Invoice extraction usually means picking your failure mode:
- Manual entry: slow, expensive, doesn’t scale
- Vendor solutions: solutions is a bit of a misnomer - but it does lock you in. costs… so many. costs per unit, recurring, climbing costs ad nauseum
- Vision models: GPU costs, latency, overkill for documents with native text
- OCR: introduces errors, unnecessary for PDFs with text layers
- Template rules: brittle, breaks on layout changes, fails silently
This takes a different approach: deterministic feature-based extraction using native PDF text layers, confidence-gated output, and a human review loop that feeds corrections back into retraining.
Current accuracy: 93% field-level extraction on real invoices (heuristic mode). Ranker training infrastructure is functional — quality gate requires 20+ labeled documents to enable ML scoring. Core extraction, decoder, and active learning loop are production-ready.
Worth reading if:
- PDFs with native text layers (the entire point, leverage what’s already there!)
- Multiple vendors with varying layouts
- Need for audit trails and provenance (compliance, financial reporting)
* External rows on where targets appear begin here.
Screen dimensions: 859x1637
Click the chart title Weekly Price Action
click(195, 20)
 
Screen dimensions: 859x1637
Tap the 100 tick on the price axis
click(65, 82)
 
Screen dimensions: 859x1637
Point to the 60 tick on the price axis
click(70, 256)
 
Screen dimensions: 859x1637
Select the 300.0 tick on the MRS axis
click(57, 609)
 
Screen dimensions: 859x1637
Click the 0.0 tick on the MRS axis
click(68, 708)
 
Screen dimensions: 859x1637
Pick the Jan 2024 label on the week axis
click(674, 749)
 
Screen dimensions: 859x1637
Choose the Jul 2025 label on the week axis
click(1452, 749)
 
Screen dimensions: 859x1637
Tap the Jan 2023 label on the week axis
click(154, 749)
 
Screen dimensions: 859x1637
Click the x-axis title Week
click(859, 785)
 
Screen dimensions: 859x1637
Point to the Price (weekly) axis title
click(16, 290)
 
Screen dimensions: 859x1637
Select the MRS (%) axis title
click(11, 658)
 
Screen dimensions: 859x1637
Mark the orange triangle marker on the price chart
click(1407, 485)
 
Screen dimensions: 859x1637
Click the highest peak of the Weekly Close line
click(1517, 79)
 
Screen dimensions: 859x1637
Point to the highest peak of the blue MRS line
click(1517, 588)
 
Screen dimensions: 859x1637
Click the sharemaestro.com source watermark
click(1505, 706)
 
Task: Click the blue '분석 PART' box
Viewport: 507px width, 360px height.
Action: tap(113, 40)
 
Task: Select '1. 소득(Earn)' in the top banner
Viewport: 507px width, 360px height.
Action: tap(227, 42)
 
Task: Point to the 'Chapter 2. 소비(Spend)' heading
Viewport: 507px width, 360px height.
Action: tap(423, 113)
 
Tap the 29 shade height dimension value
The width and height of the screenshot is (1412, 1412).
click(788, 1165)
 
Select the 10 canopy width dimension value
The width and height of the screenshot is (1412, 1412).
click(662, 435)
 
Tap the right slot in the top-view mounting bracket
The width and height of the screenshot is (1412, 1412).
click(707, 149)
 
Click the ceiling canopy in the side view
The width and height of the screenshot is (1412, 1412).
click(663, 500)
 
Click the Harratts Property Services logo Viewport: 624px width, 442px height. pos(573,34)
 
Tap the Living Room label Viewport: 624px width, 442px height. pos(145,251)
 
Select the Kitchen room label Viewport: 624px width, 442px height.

- In-house development capability
- Deterministic, reproducible outputs
- Paying a small team to manually process invoices and want to automate without recurring vendor costs
- Want accurate, auditable, reliable extraction without external dependencies
Save yourself the time if:
Generally, if costs outweigh benefits, don’t do it. (General life advice, also applies here.)
- Scanned documents without text layers (you’ll need OCR first, sorry)
- Single vendor with stable templates (simple rules work fine, “stable” is the hint)
- Need immediate deployment with zero setup
- No ML/engineering resources (just buy a vendor solution)
- Unstructured documents (this is built for semi-structured invoices)
This was my thought exactly. My best guess is that most don’t have to process thousands of invoices a month to genuinely deliberate on Pareto efficiency. This pipeline does also require combining expertise across feature engineering, optimization algorithms, production ML systems, and if it’s even an actual word - PDF internals.
Most mean paying recurring costs forever instead of solving the problem once. Most get thrown at an API and get a creative interpretation of what should be deterministic. Though I am a fan of creative writing!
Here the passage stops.